▸ **WHAT IS NEEDED**: Your output is the line containing "Click the @cmpriest" plus all lines after it to the end of the records, reproduced exactly, with nothing else.

■ ■ ■ ■

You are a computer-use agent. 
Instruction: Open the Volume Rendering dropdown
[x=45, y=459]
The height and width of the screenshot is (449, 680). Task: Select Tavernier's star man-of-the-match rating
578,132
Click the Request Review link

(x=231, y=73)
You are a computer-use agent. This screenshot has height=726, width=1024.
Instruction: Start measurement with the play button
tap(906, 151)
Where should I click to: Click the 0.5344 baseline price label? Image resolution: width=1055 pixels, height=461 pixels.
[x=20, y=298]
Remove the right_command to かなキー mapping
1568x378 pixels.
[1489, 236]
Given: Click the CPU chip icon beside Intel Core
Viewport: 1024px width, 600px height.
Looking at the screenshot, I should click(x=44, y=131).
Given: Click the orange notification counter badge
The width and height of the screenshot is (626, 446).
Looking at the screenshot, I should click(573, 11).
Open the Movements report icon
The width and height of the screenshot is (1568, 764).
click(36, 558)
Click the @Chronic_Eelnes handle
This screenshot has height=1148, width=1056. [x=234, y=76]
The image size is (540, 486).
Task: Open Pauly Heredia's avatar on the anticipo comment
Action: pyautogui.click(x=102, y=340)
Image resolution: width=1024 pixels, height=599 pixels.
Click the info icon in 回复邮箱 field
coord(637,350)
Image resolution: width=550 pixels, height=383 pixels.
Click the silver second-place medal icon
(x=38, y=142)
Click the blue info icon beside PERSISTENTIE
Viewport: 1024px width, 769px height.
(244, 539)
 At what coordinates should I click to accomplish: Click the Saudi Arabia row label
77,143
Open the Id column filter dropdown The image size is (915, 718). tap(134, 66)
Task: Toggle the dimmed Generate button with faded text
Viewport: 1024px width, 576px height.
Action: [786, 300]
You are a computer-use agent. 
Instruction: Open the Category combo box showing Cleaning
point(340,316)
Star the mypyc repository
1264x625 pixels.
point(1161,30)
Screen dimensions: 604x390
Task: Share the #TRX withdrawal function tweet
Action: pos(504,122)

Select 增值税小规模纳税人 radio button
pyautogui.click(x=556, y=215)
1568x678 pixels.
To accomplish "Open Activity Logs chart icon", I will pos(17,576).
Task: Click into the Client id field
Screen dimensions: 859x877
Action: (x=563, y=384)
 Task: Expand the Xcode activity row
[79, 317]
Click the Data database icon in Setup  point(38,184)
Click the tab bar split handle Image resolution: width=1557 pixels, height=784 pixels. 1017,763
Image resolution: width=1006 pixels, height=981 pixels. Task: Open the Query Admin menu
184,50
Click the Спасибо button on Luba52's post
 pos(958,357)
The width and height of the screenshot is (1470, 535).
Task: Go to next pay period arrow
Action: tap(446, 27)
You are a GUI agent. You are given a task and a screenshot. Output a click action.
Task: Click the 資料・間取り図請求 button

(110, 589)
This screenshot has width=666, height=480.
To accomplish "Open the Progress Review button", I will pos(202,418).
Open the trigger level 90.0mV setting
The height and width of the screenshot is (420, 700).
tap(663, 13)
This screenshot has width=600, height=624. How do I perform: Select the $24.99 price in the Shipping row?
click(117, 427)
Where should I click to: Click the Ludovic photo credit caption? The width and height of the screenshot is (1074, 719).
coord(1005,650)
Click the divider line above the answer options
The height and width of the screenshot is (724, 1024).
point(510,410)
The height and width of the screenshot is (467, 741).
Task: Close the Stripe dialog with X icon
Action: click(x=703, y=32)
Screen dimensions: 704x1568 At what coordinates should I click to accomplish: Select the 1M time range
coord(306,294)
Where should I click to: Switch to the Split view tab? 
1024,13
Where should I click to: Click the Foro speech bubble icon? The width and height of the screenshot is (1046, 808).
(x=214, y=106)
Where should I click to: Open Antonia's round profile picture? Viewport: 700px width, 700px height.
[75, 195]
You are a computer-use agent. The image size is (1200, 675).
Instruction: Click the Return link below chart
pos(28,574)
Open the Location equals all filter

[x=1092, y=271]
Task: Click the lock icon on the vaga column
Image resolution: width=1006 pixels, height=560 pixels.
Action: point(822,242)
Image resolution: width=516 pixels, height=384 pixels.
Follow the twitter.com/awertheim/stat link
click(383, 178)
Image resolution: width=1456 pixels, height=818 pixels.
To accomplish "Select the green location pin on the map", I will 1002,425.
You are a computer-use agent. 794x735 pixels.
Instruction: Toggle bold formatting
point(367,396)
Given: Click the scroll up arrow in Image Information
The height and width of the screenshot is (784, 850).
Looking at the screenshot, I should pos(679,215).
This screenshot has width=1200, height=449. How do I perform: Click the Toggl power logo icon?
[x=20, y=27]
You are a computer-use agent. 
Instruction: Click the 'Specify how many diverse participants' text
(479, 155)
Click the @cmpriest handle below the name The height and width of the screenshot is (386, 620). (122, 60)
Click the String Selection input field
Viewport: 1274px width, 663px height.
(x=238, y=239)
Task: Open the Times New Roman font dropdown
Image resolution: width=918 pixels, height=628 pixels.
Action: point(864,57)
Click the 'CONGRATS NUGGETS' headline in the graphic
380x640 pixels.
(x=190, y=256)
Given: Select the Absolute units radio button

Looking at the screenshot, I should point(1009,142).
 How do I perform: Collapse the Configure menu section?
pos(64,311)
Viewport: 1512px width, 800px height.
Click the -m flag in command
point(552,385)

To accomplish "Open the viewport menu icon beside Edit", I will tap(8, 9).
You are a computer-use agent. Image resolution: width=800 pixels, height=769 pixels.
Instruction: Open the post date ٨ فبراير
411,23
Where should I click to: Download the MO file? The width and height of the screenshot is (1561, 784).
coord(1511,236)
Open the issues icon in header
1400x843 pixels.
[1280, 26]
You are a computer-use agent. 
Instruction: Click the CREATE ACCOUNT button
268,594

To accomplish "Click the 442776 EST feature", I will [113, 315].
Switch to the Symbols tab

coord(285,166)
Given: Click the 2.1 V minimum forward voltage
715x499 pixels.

■ ■ ■ ■

▸ **REPLY TO THE TASK**:
Click the @cmpriest handle below the name The height and width of the screenshot is (386, 620). (122, 60)
Click the String Selection input field
Viewport: 1274px width, 663px height.
(x=238, y=239)
Task: Open the Times New Roman font dropdown
Image resolution: width=918 pixels, height=628 pixels.
Action: point(864,57)
Click the 'CONGRATS NUGGETS' headline in the graphic
380x640 pixels.
(x=190, y=256)
Given: Select the Absolute units radio button

Looking at the screenshot, I should point(1009,142).
 How do I perform: Collapse the Configure menu section?
pos(64,311)
Viewport: 1512px width, 800px height.
Click the -m flag in command
point(552,385)

To accomplish "Open the viewport menu icon beside Edit", I will tap(8, 9).
You are a computer-use agent. Image resolution: width=800 pixels, height=769 pixels.
Instruction: Open the post date ٨ فبراير
411,23
Where should I click to: Download the MO file? The width and height of the screenshot is (1561, 784).
coord(1511,236)
Open the issues icon in header
1400x843 pixels.
[1280, 26]
You are a computer-use agent. 
Instruction: Click the CREATE ACCOUNT button
268,594

To accomplish "Click the 442776 EST feature", I will [113, 315].
Switch to the Symbols tab

coord(285,166)
Given: Click the 2.1 V minimum forward voltage
715x499 pixels.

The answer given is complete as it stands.